Can you repeat the data from the line containing "Task: Open the commenting-as" down through the line containing "Action: [42, 285]", swapping "switcher" for "selector" and changing nothing else? Leave the pictures out.

Record list:

*****

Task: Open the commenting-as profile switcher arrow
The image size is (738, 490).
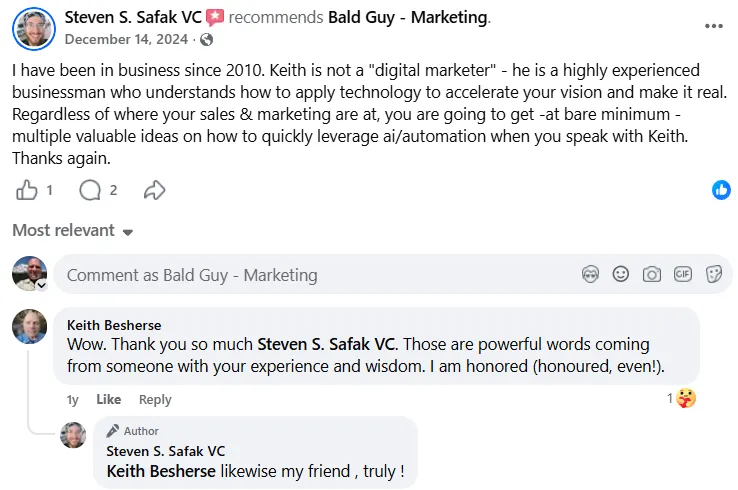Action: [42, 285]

*****

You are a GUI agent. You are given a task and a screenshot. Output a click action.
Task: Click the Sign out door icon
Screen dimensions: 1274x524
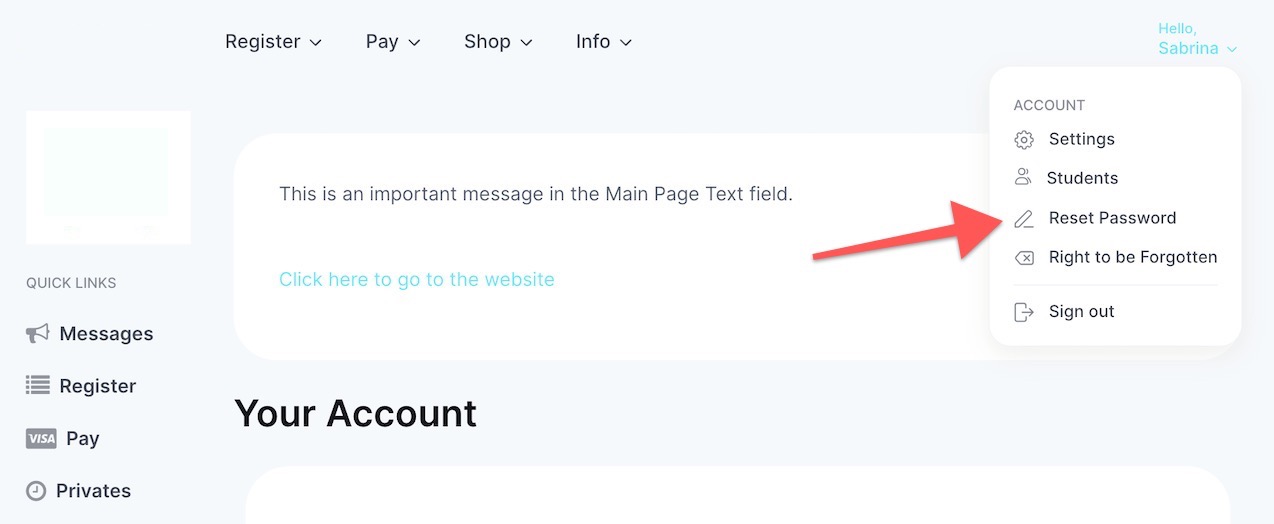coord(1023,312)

*****

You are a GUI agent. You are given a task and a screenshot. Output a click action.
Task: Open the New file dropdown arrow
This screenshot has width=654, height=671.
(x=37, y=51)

*****

Full output:
Task: Open the commenting-as profile selector arrow
The image size is (738, 490).
Action: [42, 285]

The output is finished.